» Task brief
Since the entries below must stay intact, return each one exactly.

» Data records
┌────────
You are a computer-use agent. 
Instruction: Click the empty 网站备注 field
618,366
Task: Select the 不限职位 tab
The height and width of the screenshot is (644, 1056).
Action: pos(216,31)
└────────
» Task response
You are a computer-use agent. 
Instruction: Click the empty 网站备注 field
618,366
Task: Select the 不限职位 tab
The height and width of the screenshot is (644, 1056).
Action: pos(216,31)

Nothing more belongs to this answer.